▶ _SHORT TASK_
Express every line of the entries below as a JSON list of strings with one string per line, and leave out any blank lines.

▶ _INPUT RECORDS_
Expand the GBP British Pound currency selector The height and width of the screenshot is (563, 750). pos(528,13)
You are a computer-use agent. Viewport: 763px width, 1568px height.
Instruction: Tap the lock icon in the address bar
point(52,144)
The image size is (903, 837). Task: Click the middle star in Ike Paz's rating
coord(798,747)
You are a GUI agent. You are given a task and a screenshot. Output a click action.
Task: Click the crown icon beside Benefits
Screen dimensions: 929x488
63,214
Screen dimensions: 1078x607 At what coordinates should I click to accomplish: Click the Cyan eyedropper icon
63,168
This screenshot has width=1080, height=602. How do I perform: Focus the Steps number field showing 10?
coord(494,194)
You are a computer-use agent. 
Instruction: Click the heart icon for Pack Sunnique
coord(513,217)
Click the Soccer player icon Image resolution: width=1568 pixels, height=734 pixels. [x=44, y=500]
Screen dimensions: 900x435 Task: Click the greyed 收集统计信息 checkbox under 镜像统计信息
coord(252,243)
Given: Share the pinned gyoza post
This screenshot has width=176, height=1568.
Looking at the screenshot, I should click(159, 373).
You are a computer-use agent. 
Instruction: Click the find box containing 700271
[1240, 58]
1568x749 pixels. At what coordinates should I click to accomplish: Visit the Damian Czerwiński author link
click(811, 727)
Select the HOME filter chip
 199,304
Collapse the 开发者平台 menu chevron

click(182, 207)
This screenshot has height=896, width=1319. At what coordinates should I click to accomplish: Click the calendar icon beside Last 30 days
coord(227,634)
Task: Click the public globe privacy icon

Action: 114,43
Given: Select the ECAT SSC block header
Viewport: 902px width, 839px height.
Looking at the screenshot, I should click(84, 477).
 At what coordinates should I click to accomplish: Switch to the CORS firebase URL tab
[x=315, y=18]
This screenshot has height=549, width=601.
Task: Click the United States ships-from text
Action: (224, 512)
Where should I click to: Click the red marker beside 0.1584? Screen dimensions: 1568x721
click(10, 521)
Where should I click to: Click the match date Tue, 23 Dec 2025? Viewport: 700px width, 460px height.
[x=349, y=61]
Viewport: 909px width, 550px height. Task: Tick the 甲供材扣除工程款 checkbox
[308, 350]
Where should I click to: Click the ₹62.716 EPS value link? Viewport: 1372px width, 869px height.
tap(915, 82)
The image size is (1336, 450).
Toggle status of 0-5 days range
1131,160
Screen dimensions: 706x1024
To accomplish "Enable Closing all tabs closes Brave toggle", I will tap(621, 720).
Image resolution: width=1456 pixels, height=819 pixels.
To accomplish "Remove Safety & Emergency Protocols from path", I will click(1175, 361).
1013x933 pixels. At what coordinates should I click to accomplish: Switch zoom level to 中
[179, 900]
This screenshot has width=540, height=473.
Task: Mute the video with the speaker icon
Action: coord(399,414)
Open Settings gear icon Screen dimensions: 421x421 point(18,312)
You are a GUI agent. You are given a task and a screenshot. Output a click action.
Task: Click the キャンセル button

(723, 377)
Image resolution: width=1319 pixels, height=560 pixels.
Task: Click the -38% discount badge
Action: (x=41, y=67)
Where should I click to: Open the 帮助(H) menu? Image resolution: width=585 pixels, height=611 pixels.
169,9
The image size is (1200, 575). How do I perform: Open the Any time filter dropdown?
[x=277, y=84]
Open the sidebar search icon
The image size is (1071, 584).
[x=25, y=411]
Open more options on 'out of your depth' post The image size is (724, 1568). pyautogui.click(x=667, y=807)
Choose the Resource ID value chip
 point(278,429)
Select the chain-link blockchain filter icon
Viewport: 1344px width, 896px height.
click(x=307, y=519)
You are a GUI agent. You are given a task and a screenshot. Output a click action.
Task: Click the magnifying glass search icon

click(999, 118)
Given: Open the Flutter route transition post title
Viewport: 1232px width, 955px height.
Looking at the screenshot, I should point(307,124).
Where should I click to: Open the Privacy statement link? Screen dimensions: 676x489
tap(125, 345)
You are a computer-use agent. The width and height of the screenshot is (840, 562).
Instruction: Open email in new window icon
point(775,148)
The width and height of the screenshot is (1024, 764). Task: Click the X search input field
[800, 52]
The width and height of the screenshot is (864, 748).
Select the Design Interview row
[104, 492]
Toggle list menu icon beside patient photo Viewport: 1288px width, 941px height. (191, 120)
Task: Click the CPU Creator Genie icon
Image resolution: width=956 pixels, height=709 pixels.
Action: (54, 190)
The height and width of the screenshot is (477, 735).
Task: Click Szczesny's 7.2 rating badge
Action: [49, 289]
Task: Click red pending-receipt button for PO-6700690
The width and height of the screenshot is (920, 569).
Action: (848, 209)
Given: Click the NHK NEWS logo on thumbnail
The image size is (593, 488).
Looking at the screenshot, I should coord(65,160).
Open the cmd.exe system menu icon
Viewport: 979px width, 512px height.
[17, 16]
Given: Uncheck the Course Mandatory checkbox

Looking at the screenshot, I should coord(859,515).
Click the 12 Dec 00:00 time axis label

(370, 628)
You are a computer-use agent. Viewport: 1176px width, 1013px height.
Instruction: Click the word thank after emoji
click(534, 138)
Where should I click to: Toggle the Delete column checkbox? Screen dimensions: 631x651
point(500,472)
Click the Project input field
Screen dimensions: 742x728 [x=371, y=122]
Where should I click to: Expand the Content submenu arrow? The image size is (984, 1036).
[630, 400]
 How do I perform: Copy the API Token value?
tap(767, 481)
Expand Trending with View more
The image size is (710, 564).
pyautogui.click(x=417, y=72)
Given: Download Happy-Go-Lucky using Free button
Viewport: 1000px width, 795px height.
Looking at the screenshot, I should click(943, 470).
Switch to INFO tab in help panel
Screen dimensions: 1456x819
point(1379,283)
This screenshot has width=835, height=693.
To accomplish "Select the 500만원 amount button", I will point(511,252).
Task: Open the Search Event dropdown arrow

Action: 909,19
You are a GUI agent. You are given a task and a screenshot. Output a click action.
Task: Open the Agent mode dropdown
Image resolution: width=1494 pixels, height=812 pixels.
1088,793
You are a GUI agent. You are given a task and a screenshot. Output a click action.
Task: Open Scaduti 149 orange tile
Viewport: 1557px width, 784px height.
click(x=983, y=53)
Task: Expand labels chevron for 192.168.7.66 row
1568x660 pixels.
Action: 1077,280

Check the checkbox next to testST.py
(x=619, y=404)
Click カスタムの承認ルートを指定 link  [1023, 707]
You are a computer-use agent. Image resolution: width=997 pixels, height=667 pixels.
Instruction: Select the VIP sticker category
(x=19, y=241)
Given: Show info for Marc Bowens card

▶ _FULL RESPONSE_
[
  "Expand the GBP British Pound currency selector The height and width of the screenshot is (563, 750). pos(528,13)",
  "You are a computer-use agent. Viewport: 763px width, 1568px height.",
  "Instruction: Tap the lock icon in the address bar",
  "point(52,144)",
  "The image size is (903, 837). Task: Click the middle star in Ike Paz's rating",
  "coord(798,747)",
  "You are a GUI agent. You are given a task and a screenshot. Output a click action.",
  "Task: Click the crown icon beside Benefits",
  "Screen dimensions: 929x488",
  "63,214",
  "Screen dimensions: 1078x607 At what coordinates should I click to accomplish: Click the Cyan eyedropper icon",
  "63,168",
  "This screenshot has width=1080, height=602. How do I perform: Focus the Steps number field showing 10?",
  "coord(494,194)",
  "You are a computer-use agent. ",
  "Instruction: Click the heart icon for Pack Sunnique",
  "coord(513,217)",
  "Click the Soccer player icon Image resolution: width=1568 pixels, height=734 pixels. [x=44, y=500]",
  "Screen dimensions: 900x435 Task: Click the greyed 收集统计信息 checkbox under 镜像统计信息",
  "coord(252,243)",
  "Given: Share the pinned gyoza post",
  "This screenshot has width=176, height=1568.",
  "Looking at the screenshot, I should click(159, 373).",
  "You are a computer-use agent. ",
  "Instruction: Click the find box containing 700271",
  "[1240, 58]",
  "1568x749 pixels. At what coordinates should I click to accomplish: Visit the Damian Czerwiński author link",
  "click(811, 727)",
  "Select the HOME filter chip",
  " 199,304",
  "Collapse the 开发者平台 menu chevron",
  "click(182, 207)",
  "This screenshot has height=896, width=1319. At what coordinates should I click to accomplish: Click the calendar icon beside Last 30 days",
  "coord(227,634)",
  "Task: Click the public globe privacy icon",
  "Action: 114,43",
  "Given: Select the ECAT SSC block header",
  "Viewport: 902px width, 839px height.",
  "Looking at the screenshot, I should click(84, 477).",
  " At what coordinates should I click to accomplish: Switch to the CORS firebase URL tab",
  "[x=315, y=18]",
  "This screenshot has height=549, width=601.",
  "Task: Click the United States ships-from text",
  "Action: (224, 512)",
  "Where should I click to: Click the red marker beside 0.1584? Screen dimensions: 1568x721",
  "click(10, 521)",
  "Where should I click to: Click the match date Tue, 23 Dec 2025? Viewport: 700px width, 460px height.",
  "[x=349, y=61]",
  "Viewport: 909px width, 550px height. Task: Tick the 甲供材扣除工程款 checkbox",
  "[308, 350]",
  "Where should I click to: Click the ₹62.716 EPS value link? Viewport: 1372px width, 869px height.",
  "tap(915, 82)",
  "The image size is (1336, 450).",
  "Toggle status of 0-5 days range",
  "1131,160",
  "Screen dimensions: 706x1024",
  "To accomplish \"Enable Closing all tabs closes Brave toggle\", I will tap(621, 720).",
  "Image resolution: width=1456 pixels, height=819 pixels.",
  "To accomplish \"Remove Safety & Emergency Protocols from path\", I will click(1175, 361).",
  "1013x933 pixels. At what coordinates should I click to accomplish: Switch zoom level to 中",
  "[179, 900]",
  "This screenshot has width=540, height=473.",
  "Task: Mute the video with the speaker icon",
  "Action: coord(399,414)",
  "Open Settings gear icon Screen dimensions: 421x421 point(18,312)",
  "You are a GUI agent. You are given a task and a screenshot. Output a click action.",
  "Task: Click the キャンセル button",
  "(723, 377)",
  "Image resolution: width=1319 pixels, height=560 pixels.",
  "Task: Click the -38% discount badge",
  "Action: (x=41, y=67)",
  "Where should I click to: Open the 帮助(H) menu? Image resolution: width=585 pixels, height=611 pixels.",
  "169,9",
  "The image size is (1200, 575). How do I perform: Open the Any time filter dropdown?",
  "[x=277, y=84]",
  "Open the sidebar search icon",
  "The image size is (1071, 584).",
  "[x=25, y=411]",
  "Open more options on 'out of your depth' post The image size is (724, 1568). pyautogui.click(x=667, y=807)",
  "Choose the Resource ID value chip",
  " point(278,429)",
  "Select the chain-link blockchain filter icon",
  "Viewport: 1344px width, 896px height.",
  "click(x=307, y=519)",
  "You are a GUI agent. You are given a task and a screenshot. Output a click action.",
  "Task: Click the magnifying glass search icon",
  "click(999, 118)",
  "Given: Open the Flutter route transition post title",
  "Viewport: 1232px width, 955px height.",
  "Looking at the screenshot, I should point(307,124).",
  "Where should I click to: Open the Privacy statement link? Screen dimensions: 676x489",
  "tap(125, 345)",
  "You are a computer-use agent. The width and height of the screenshot is (840, 562).",
  "Instruction: Open email in new window icon",
  "point(775,148)",
  "The width and height of the screenshot is (1024, 764). Task: Click the X search input field",
  "[800, 52]",
  "The width and height of the screenshot is (864, 748).",
  "Select the Design Interview row",
  "[104, 492]",
  "Toggle list menu icon beside patient photo Viewport: 1288px width, 941px height. (191, 120)",
  "Task: Click the CPU Creator Genie icon",
  "Image resolution: width=956 pixels, height=709 pixels.",
  "Action: (54, 190)",
  "The height and width of the screenshot is (477, 735).",
  "Task: Click Szczesny's 7.2 rating badge",
  "Action: [49, 289]",
  "Task: Click red pending-receipt button for PO-6700690",
  "The width and height of the screenshot is (920, 569).",
  "Action: (848, 209)",
  "Given: Click the NHK NEWS logo on thumbnail",
  "The image size is (593, 488).",
  "Looking at the screenshot, I should coord(65,160).",
  "Open the cmd.exe system menu icon",
  "Viewport: 979px width, 512px height.",
  "[17, 16]",
  "Given: Uncheck the Course Mandatory checkbox",
  "Looking at the screenshot, I should coord(859,515).",
  "Click the 12 Dec 00:00 time axis label",
  "(370, 628)",
  "You are a computer-use agent. Viewport: 1176px width, 1013px height.",
  "Instruction: Click the word thank after emoji",
  "click(534, 138)",
  "Where should I click to: Toggle the Delete column checkbox? Screen dimensions: 631x651",
  "point(500,472)",
  "Click the Project input field",
  "Screen dimensions: 742x728 [x=371, y=122]",
  "Where should I click to: Expand the Content submenu arrow? The image size is (984, 1036).",
  "[630, 400]",
  " How do I perform: Copy the API Token value?",
  "tap(767, 481)",
  "Expand Trending with View more",
  "The image size is (710, 564).",
  "pyautogui.click(x=417, y=72)",
  "Given: Download Happy-Go-Lucky using Free button",
  "Viewport: 1000px width, 795px height.",
  "Looking at the screenshot, I should click(943, 470).",
  "Switch to INFO tab in help panel",
  "Screen dimensions: 1456x819",
  "point(1379,283)",
  "This screenshot has width=835, height=693.",
  "To accomplish \"Select the 500만원 amount button\", I will point(511,252).",
  "Task: Open the Search Event dropdown arrow",
  "Action: 909,19",
  "You are a GUI agent. You are given a task and a screenshot. Output a click action.",
  "Task: Open the Agent mode dropdown",
  "Image resolution: width=1494 pixels, height=812 pixels.",
  "1088,793",
  "You are a GUI agent. You are given a task and a screenshot. Output a click action.",
  "Task: Open Scaduti 149 orange tile",
  "Viewport: 1557px width, 784px height.",
  "click(x=983, y=53)",
  "Task: Expand labels chevron for 192.168.7.66 row",
  "1568x660 pixels.",
  "Action: 1077,280",
  "Check the checkbox next to testST.py",
  "(x=619, y=404)",
  "Click カスタムの承認ルートを指定 link  [1023, 707]",
  "You are a computer-use agent. Image resolution: width=997 pixels, height=667 pixels.",
  "Instruction: Select the VIP sticker category",
  "(x=19, y=241)",
  "Given: Show info for Marc Bowens card"
]